> _EXERCISE_:
Put the part of the material that opens with the line containing "Select the HISTORY tab" and closes with the line containing "pos(117,91)" into a numbered list, one line per item. Leave out any blank lines.

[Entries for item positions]
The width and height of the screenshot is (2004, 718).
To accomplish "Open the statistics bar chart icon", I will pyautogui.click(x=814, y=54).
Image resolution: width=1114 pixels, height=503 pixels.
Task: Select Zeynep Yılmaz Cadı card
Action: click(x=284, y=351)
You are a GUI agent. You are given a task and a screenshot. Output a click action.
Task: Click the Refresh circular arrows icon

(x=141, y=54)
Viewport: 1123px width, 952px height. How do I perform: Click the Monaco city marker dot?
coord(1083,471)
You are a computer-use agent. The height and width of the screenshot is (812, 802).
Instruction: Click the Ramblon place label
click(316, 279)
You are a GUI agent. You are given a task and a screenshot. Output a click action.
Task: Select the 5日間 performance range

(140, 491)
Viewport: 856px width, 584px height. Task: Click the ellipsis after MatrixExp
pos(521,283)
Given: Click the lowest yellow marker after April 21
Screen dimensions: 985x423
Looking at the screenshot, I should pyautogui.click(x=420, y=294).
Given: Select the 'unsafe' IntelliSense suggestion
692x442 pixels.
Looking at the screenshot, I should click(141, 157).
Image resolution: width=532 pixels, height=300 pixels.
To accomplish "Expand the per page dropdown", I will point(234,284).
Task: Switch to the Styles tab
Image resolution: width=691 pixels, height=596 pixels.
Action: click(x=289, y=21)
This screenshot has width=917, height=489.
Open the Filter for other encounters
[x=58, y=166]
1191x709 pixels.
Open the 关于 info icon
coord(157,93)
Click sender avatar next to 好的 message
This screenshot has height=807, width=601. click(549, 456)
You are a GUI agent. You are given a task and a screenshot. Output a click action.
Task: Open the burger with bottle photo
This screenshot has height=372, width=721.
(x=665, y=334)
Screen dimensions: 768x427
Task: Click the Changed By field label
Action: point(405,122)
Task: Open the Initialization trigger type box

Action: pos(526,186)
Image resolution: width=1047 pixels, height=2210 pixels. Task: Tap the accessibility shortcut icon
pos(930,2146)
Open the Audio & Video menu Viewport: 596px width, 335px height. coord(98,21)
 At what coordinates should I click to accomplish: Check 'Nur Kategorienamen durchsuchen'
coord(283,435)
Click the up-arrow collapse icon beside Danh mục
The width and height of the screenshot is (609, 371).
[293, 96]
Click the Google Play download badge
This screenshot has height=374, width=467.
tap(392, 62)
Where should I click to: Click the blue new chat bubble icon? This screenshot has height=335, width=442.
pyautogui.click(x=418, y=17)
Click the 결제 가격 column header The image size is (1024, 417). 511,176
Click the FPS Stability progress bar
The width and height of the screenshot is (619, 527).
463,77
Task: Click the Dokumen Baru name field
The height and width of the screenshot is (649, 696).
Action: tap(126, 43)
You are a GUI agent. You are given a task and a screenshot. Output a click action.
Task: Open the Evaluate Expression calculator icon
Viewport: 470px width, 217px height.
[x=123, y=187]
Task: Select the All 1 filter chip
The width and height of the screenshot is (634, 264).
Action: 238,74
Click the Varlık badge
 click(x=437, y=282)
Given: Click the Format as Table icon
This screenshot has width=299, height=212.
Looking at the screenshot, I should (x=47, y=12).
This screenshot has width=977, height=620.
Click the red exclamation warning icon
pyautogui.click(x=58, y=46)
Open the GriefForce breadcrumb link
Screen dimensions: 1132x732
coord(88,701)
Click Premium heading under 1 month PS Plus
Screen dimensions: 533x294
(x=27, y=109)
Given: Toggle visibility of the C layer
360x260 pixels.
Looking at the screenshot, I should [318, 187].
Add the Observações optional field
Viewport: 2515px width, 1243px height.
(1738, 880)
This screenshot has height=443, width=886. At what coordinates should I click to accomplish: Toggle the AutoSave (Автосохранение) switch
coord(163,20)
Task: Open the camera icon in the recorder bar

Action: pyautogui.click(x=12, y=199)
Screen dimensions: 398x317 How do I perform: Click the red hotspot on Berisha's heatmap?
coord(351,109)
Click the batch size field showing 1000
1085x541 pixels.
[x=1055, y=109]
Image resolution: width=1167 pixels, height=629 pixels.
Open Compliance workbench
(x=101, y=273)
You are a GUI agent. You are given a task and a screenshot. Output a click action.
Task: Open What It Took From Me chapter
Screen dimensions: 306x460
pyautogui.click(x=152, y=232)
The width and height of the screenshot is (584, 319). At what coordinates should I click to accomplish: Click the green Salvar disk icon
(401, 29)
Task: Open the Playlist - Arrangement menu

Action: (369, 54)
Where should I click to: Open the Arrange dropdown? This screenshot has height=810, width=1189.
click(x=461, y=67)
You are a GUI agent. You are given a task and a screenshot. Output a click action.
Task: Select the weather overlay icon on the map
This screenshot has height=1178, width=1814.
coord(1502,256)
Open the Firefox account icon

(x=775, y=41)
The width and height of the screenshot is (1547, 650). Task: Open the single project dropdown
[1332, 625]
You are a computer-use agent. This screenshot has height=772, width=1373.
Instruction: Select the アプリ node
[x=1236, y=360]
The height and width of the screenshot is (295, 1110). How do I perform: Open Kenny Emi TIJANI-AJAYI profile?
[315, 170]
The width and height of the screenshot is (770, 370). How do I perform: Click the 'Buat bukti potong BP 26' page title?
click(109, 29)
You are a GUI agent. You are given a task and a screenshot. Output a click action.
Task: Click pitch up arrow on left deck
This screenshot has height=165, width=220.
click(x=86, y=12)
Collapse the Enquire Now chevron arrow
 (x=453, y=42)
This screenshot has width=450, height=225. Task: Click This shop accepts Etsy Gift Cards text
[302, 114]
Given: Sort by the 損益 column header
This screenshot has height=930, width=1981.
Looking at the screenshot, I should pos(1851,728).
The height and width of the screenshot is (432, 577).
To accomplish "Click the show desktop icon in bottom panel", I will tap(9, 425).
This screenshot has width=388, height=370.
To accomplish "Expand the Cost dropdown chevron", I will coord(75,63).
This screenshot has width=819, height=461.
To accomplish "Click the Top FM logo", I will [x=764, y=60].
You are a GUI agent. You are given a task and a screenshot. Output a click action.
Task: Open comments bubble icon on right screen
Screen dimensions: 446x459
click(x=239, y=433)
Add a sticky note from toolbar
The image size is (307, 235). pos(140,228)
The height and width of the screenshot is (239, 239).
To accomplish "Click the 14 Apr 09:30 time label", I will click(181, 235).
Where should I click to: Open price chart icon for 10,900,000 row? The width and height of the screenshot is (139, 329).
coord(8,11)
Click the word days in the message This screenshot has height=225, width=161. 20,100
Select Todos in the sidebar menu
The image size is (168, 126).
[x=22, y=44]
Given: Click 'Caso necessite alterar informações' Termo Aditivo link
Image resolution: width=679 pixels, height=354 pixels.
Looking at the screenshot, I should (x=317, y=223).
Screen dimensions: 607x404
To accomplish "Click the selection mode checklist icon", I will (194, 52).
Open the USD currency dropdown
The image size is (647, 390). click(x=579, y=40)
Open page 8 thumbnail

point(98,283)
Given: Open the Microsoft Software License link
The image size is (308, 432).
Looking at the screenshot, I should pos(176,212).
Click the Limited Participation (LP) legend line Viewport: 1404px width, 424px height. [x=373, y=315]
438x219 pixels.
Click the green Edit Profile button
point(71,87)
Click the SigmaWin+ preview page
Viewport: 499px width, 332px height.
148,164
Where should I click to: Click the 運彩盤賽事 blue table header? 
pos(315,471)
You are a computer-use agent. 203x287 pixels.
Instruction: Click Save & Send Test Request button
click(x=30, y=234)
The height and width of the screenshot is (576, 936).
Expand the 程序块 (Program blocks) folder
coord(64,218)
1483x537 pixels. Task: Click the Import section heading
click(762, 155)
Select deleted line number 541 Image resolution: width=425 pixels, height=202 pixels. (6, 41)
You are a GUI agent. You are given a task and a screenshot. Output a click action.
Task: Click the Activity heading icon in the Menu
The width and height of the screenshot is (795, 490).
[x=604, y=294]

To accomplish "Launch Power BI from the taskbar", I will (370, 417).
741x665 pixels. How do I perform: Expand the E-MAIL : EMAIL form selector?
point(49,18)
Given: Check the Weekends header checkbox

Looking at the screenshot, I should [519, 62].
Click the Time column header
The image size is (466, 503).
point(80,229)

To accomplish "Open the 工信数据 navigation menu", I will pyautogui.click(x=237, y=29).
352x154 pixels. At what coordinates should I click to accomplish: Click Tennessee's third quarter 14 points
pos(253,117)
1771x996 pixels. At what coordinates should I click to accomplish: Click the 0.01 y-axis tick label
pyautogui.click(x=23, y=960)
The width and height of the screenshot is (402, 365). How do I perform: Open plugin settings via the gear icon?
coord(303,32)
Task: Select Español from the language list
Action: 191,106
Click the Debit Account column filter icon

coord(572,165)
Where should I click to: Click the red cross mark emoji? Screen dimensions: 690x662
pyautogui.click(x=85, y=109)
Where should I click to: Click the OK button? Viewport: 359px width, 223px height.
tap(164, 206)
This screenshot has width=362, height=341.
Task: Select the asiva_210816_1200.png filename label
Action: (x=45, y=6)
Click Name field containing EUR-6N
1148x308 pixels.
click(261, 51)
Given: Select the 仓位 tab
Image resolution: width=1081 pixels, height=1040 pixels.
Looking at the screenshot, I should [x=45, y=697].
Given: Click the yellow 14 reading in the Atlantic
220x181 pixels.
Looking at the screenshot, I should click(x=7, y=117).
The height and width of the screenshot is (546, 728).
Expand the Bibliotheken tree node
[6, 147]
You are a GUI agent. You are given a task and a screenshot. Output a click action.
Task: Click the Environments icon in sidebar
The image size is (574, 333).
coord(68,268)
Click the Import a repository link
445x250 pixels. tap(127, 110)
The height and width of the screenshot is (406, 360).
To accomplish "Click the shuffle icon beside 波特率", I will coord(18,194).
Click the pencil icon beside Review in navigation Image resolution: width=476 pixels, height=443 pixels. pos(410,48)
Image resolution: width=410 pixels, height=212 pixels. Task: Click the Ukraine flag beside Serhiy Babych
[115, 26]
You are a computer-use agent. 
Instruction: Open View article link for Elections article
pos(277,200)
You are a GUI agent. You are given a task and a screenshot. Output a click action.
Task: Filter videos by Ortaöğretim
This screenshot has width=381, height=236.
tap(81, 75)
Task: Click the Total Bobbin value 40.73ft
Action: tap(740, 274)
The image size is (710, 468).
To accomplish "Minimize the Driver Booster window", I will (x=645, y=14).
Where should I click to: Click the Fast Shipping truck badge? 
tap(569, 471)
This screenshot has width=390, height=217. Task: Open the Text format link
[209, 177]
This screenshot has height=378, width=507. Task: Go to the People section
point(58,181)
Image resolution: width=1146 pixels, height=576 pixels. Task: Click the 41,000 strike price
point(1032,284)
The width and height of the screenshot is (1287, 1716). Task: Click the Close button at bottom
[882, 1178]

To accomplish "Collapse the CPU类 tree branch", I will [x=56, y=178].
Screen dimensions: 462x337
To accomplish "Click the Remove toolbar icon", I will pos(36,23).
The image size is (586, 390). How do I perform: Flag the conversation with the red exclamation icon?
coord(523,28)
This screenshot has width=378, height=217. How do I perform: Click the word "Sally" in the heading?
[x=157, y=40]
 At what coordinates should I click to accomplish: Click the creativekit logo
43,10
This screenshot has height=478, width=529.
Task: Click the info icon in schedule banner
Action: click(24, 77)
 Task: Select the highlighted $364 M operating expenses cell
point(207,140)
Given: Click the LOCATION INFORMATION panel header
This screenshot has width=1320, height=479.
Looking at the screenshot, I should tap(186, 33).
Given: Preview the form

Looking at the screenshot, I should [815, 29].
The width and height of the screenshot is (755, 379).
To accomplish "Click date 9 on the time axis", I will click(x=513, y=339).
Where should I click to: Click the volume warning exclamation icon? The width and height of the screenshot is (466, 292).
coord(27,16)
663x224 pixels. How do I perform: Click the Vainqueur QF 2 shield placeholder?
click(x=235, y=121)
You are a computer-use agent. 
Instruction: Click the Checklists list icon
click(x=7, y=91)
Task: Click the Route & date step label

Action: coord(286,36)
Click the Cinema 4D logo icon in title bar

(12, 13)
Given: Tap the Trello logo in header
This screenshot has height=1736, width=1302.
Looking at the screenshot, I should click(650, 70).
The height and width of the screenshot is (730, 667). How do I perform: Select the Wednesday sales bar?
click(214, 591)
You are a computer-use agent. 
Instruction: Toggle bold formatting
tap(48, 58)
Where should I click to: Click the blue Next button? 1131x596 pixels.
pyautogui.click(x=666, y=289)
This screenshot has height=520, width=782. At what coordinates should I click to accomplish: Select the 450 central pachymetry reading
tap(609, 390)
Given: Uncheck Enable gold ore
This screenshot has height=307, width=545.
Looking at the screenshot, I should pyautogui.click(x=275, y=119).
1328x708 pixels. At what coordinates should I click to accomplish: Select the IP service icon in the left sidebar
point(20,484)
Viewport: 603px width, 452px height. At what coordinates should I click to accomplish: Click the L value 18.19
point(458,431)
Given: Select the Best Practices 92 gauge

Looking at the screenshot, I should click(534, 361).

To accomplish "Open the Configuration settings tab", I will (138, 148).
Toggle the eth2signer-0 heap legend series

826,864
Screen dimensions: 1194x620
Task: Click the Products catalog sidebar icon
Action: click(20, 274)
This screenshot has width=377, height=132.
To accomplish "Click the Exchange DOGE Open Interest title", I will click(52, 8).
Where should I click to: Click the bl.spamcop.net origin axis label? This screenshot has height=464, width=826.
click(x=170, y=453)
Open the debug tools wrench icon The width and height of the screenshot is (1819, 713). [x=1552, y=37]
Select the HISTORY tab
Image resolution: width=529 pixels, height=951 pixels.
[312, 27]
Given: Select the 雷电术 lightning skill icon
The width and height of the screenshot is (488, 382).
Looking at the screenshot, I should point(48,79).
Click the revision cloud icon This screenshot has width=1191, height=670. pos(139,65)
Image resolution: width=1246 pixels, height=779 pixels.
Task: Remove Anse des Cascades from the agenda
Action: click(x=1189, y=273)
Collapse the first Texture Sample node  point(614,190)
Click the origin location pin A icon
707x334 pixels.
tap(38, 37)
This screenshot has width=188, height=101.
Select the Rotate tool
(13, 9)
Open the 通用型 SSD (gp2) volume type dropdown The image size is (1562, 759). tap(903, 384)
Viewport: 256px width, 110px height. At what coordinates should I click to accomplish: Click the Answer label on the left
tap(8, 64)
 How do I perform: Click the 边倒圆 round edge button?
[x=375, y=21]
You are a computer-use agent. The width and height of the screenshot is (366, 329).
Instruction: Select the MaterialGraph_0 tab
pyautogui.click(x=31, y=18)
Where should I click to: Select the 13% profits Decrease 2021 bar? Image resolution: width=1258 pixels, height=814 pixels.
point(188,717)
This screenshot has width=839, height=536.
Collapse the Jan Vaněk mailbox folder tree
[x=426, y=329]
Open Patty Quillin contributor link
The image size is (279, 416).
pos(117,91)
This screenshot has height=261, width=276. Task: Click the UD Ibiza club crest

> _RESULT BELOW_:
1. Select the HISTORY tab
2. Image resolution: width=529 pixels, height=951 pixels.
3. [312, 27]
4. Given: Select the 雷电术 lightning skill icon
5. The width and height of the screenshot is (488, 382).
6. Looking at the screenshot, I should point(48,79).
7. Click the revision cloud icon This screenshot has width=1191, height=670. pos(139,65)
8. Image resolution: width=1246 pixels, height=779 pixels.
9. Task: Remove Anse des Cascades from the agenda
10. Action: click(x=1189, y=273)
11. Collapse the first Texture Sample node  point(614,190)
12. Click the origin location pin A icon
13. 707x334 pixels.
14. tap(38, 37)
15. This screenshot has width=188, height=101.
16. Select the Rotate tool
17. (13, 9)
18. Open the 通用型 SSD (gp2) volume type dropdown The image size is (1562, 759). tap(903, 384)
19. Viewport: 256px width, 110px height. At what coordinates should I click to accomplish: Click the Answer label on the left
20. tap(8, 64)
21.  How do I perform: Click the 边倒圆 round edge button?
22. [x=375, y=21]
23. You are a computer-use agent. The width and height of the screenshot is (366, 329).
24. Instruction: Select the MaterialGraph_0 tab
25. pyautogui.click(x=31, y=18)
26. Where should I click to: Select the 13% profits Decrease 2021 bar? Image resolution: width=1258 pixels, height=814 pixels.
27. point(188,717)
28. This screenshot has width=839, height=536.
29. Collapse the Jan Vaněk mailbox folder tree
30. [x=426, y=329]
31. Open Patty Quillin contributor link
32. The image size is (279, 416).
33. pos(117,91)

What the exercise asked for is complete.